- Convolutional Neural Networks are a form of Deep Learning where "neural networks" are trained for classification
- The dataset used was referenced from Kaggle and can be found here
- This Data contains around 25k images of size 150x150 distributed under 6 categories.
- {'buildings' -> 0,'forest' -> 1,'glacier' -> 2,'mountain' -> 3,'sea' -> 4,'street' -> 5 }.
- The Train, Test and Prediction data is separated in each zip files. There are around 14k images in Train, 3k in Test and 7k in Prediction.

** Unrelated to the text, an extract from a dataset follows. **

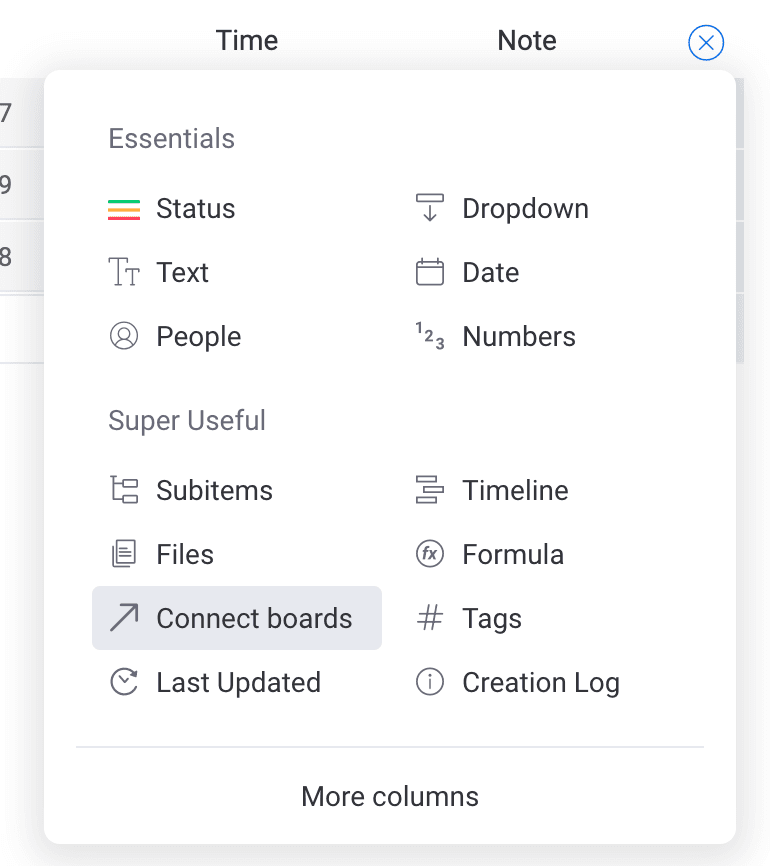Click the Dropdown column icon
Image resolution: width=770 pixels, height=866 pixels.
[430, 209]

This data was initially published on https://datahack.analyticsvidhya.com by Intel to host a Image classification Challenge.
- Python 3.7
- Packages: pandas, numpy, matplotlib, keras, tensorflow
- Jupyter Notebook
- The neural network I created consisted of Convolutional layers and MaxPooling Layers
- The model had a test accuracy of 75% in just 5 epochs.
- The model can significantly improve it's accuracy given more training time and more epochs ran.
- Below are some of the results the model predicted from the jupyter notebook:
- From the image above, we can see that the model predicts decently well.
- However, the model has some trouble differentiating between streets and buildings, this is due to the fact that in some of the photos (training data) the streets have buildings in them
- As a result, the model does not correctly predict streets and buildings sometimes.